An efficient two-factor authentication scheme based on negative databases: Experiments and extensions

Abstract

With the rapid development of network communication technology, identity authentication based on smart cards is one of the most common two-factor authentication schemes. In some real-world applications, timeliness is another challenge besides security and privacy because of the frequent logon and logoff or data updating.
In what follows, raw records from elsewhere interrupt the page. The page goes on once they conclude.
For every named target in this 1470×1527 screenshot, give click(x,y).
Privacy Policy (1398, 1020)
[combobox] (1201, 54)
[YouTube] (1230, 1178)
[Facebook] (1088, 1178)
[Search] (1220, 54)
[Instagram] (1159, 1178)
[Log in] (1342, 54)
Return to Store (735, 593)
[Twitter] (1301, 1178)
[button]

Presently, two-factor authentication schemes based on elliptic curve cryptography (ECC) are efficient. They are based on asymmetric encryption algorithms. But the time efficiency can be improved by hash-based methods, such as Negative databases (NDB) inspired by the artificial immune system. A one-time password authentication scheme based on NDBs is efficient, but it does not achieve the functions of mutual authentication and password changing, nor resists stolen-verifier attacks.In this paper, we propose an efficient two-factor authentication scheme based on NDBs. With this scheme, the password changing function is achieved, and the properties of uncertain form of negative databases can reduce the frequency of data updating. As the proposed scheme is a hash function based one, it has fewer calculation steps and higher time efficiency, compared with the authentication schemes based on asymmetric encryption algorithms such as ECC. This scheme also resists the majority of attacking behaviours, such as password-guessing attacks and man-in-the-middle attacks. Experimental results verify the time efficiency of this proposed scheme, and its security is analysed as well.